Paper detail

Extremal eigenvalues of critical Erdős-Rényi graphs

We complete the analysis of the extremal eigenvalues of the the adjacency matrix $A$ of the Erdős-Rényi graph $G(N,d/N)$ in the critical regime $d \asymp \log N$ of the transition uncovered in [arXiv:1704.02953,arXiv:1704.02945], where the regimes $d \gg \log N$ and $d \ll \log N$ were studied. We establish a one-to-one correspondence between vertices of degree at least $2d$ and nontrivial (excluding the trivial top eigenvalue) eigenvalues of $A / \sqrt{d}$ outside of the asymptotic bulk $[-2,2]$. This correspondence implies that the transition characterized by the appearance of the eigenvalues outside of the asymptotic bulk takes place at the critical value $d = d_* = \frac{1}{\log 4 - 1} \log N$. For $d < d_*$ we obtain rigidity bounds on the locations of all eigenvalues outside the interval $[-2,2]$, and for $d > d_*$ we show that no such eigenvalues exist.

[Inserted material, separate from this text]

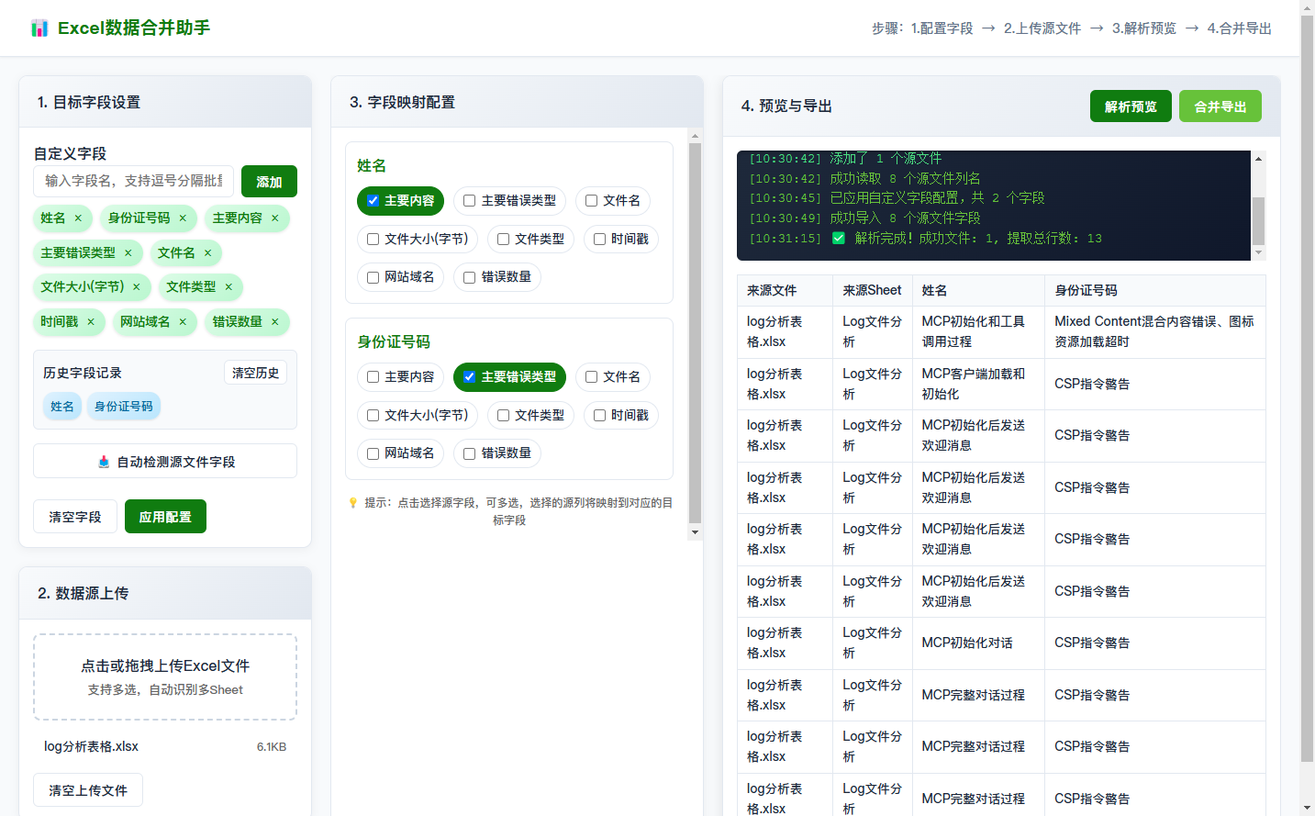Click the custom field name input box
This screenshot has height=816, width=1315.
point(134,181)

All of our estimates are quantitative with polynomial error probabilities. Our proof is based on a tridiagonal representation of the adjacency matrix and on a detailed analysis of the geometry of the neighbourhood of the large degree vertices. An important ingredient in our estimates is a matrix inequality obtained via the associated nonbacktracking matrix and an Ihara-Bass formula [arXiv:1704.02945]. Our argument also applies to sparse Wigner matrices, defined as the Hadamard product of $A$ and a Wigner matrix, in which case the role of the degrees is replaced by the squares of the $\ell^2$-norms of the rows.